### Action item
Print exactly the lines from the one containing "Click the humidity legend label" through the last line of the listing, both included.

### Dataset excerpts
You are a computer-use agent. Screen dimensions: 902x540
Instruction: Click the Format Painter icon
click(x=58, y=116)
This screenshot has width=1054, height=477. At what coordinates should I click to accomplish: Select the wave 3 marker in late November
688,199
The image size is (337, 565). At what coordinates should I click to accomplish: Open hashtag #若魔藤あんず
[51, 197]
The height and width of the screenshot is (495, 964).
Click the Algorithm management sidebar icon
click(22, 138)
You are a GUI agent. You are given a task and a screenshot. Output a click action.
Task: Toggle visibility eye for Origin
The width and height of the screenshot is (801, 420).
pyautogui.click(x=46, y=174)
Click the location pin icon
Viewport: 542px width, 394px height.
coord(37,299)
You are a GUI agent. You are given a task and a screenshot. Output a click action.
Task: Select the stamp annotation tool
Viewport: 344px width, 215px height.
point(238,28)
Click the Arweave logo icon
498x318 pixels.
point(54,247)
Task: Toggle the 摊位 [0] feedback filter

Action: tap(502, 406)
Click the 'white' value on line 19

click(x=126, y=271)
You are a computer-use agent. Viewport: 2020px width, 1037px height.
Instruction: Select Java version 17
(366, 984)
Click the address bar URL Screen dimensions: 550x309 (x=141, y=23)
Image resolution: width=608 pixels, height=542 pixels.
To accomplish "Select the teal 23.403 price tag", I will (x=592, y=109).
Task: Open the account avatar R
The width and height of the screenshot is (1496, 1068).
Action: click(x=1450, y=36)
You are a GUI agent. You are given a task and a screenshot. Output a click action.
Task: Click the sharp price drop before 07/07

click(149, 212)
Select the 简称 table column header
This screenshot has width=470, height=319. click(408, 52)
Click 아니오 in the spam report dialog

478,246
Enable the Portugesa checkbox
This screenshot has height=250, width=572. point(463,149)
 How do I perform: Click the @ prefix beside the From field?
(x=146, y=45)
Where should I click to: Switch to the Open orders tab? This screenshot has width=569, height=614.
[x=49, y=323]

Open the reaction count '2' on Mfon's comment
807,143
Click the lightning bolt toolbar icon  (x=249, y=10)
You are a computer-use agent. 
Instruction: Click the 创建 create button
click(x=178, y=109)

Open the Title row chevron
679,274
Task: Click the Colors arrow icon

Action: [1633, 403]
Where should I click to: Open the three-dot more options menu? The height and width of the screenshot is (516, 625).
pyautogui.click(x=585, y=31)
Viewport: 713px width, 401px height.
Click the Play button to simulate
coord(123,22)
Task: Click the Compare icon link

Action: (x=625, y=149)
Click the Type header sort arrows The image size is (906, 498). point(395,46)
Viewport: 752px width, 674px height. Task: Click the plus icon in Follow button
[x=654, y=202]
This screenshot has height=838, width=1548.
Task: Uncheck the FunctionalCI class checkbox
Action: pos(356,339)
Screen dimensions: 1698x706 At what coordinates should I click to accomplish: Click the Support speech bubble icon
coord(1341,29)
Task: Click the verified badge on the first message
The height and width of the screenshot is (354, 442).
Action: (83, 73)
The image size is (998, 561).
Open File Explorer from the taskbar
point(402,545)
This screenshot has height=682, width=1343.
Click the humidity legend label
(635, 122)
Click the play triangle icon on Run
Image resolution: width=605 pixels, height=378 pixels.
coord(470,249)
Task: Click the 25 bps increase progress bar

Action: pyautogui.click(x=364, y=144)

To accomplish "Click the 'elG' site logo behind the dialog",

### Solution to the exercise
Click the humidity legend label
(635, 122)
Click the play triangle icon on Run
Image resolution: width=605 pixels, height=378 pixels.
coord(470,249)
Task: Click the 25 bps increase progress bar

Action: pyautogui.click(x=364, y=144)

To accomplish "Click the 'elG' site logo behind the dialog",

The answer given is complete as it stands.